Problem to work on: Can you rewrite the entries between the lines holding "This screenshot has width=1470, height=812." and "coord(460,268)", inclusive, replacing "zip filename" with "archive filename" and changing nothing else?
++++ Data extract ++++
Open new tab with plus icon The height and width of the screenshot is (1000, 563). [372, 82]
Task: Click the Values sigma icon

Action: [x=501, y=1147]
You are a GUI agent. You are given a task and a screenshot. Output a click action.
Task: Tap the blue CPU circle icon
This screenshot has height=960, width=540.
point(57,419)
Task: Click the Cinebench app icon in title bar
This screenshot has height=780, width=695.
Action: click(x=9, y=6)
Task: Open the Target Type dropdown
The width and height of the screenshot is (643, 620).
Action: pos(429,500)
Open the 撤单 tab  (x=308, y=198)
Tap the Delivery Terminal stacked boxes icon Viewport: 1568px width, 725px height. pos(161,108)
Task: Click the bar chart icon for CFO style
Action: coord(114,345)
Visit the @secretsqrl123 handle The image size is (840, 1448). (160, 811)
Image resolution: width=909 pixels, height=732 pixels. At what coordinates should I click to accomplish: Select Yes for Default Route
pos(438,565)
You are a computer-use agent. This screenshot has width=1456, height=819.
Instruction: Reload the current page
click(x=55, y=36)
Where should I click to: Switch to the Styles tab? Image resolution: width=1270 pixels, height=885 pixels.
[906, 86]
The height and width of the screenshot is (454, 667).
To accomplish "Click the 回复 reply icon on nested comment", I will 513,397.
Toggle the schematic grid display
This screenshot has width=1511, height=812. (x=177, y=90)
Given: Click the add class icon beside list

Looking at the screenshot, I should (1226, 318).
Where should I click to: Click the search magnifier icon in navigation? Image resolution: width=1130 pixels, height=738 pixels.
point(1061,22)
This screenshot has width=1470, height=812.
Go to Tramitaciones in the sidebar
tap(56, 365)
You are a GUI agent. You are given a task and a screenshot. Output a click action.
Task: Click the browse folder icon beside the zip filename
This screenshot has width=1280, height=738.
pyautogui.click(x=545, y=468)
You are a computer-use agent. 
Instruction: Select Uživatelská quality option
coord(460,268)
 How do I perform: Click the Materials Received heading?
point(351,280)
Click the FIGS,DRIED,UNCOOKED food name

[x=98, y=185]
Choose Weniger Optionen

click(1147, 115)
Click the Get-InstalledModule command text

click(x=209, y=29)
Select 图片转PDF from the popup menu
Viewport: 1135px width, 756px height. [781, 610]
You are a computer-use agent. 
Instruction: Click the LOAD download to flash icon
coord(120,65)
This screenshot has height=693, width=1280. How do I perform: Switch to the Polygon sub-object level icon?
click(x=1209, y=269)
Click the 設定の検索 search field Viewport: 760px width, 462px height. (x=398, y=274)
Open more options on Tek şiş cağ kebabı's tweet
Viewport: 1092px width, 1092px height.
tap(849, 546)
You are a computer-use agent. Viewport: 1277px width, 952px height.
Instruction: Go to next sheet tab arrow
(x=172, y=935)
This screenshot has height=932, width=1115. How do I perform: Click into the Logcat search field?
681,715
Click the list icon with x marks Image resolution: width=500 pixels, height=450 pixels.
++++
Correct output:
This screenshot has width=1470, height=812.
Go to Tramitaciones in the sidebar
tap(56, 365)
You are a GUI agent. You are given a task and a screenshot. Output a click action.
Task: Click the browse folder icon beside the archive filename
This screenshot has width=1280, height=738.
pyautogui.click(x=545, y=468)
You are a computer-use agent. 
Instruction: Select Uživatelská quality option
coord(460,268)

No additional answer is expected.